As COVID-19 cases near 70,000 in Kenya and 53 million cases worldwide, new data has now revealed that survivors of the deadly virus are prone to contract mental illness.
Conducted by The Lancet, a US-based peer-review medical journal, the study found that one in five people diagnosed with the coronavirus developed some form of mental illness some 90 days after getting sick. According to the study, a diagnosis of COVID-19 was associated with increased incidence of a first psychiatric diagnosis in the following 14 to 90 days in patients with no previous mental illness history.
“At 90 days, the estimated probability of having been newly diagnosed with a psychiatric illness after COVID-19 diagnosis was 5.8 percent. The proportional hazard assumption was valid for three of six control health events (influenza, other respiratory tract infection, and urolithiasis),” the study read in part.

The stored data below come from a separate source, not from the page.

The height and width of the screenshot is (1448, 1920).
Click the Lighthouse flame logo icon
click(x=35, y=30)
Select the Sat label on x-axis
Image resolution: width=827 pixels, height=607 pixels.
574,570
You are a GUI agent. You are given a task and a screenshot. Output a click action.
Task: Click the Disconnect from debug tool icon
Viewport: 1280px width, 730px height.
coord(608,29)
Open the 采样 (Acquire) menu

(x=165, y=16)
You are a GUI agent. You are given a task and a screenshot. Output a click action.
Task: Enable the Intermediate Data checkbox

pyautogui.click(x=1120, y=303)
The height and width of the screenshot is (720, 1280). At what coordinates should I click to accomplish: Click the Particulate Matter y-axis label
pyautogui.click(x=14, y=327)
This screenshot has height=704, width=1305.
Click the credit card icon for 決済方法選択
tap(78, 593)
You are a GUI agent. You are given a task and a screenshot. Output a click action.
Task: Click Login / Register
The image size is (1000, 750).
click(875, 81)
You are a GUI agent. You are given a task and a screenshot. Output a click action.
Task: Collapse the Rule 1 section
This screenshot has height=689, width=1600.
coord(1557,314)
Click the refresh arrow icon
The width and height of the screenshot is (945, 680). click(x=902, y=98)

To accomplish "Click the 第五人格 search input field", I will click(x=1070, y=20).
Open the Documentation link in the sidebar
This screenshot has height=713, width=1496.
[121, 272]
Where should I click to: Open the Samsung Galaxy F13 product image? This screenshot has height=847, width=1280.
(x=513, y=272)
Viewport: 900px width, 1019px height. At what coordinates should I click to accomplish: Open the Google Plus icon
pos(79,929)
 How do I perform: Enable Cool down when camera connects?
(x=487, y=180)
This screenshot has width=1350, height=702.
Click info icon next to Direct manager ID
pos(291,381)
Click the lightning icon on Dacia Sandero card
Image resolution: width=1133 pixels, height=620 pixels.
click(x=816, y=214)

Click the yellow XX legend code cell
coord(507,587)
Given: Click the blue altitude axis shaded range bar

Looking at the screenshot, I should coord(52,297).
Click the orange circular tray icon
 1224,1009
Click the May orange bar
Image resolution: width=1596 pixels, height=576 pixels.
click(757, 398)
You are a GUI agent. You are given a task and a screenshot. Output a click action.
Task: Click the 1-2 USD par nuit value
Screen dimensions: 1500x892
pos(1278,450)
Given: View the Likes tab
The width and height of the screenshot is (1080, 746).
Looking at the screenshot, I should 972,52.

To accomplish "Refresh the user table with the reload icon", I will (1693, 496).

The study indicates that the most frequent psychiatric diagnosis after COVID-19 diagnosis was anxiety disorder, with a probability of outcome within 90 days of 4.7 percent. Among anxiety disorders, adjustment disorder, generalized anxiety disorder, and, to a lesser extent, post-traumatic stress disorder and panic disorder were the most frequent.
As per the finding, the impact of COVID-19 on anxiety is in line with expectations and highlights the need for effective and accessible interventions. “Our data show increased diagnoses in all major anxiety disorder categories, and it remains unclear whether post-COVID-19 anxiety will have a particular post-traumatic stress disorder-like picture.”
The study also found that the incidence of a first diagnosis of dementia – a brain impairment disorder - in the 14 to 90 days after COVID-19 diagnosis was 1.6 percent in people older than 65 years.
It also found that COVID-19 patients were at a two to three times greater risk of the condition.
“The two to three times increased risk of dementia after COVID-19 infection extends findings from previous case series and is concerning. Some of the excess might reflect misdiagnosed cases of delirium, or transient cognitive impairments due to reversible cerebral events.”
“However, our exclusion of the first 14 days after COVID-19 diagnosis reduces this likelihood, and the incidence of dementia was not higher among inpatients (who are more prone to having delirium) than outpatients, further suggesting that delirium misdiagnosis does not explain this finding.”
This is not the first time that a link has been established between COVDI1-9 and a rise in mental illness.
In March this year, a global study published in the medical journal JAMA revealed that out of 1,257 healthcare workers treating coronavirus patients in China, more than half – 50.4 percent – had reported symptoms of depression, 44.6 percent had anxiety symptoms while 71.5 percent had reported some form of distress.
The researchers of the study have called upon immediate action, saying that their figures only provide minimum estimates of the excess in psychiatric morbidity to be anticipated in survivors of the virus.
“Our findings are of sufficient robustness and magnitude to have some immediate implications.”
The finding comes at a time when mental illness has risen in Kenya. Data by the Ministry of Health estimates that one in every 10 people in Kenya suffers from a common mental disorder. The number increases to one in every four people, among patients attending routine outpatient services.
Official data indicates that depression and anxiety disorders are the leading mental illnesses diagnosed in Kenya, followed by substance use disorders.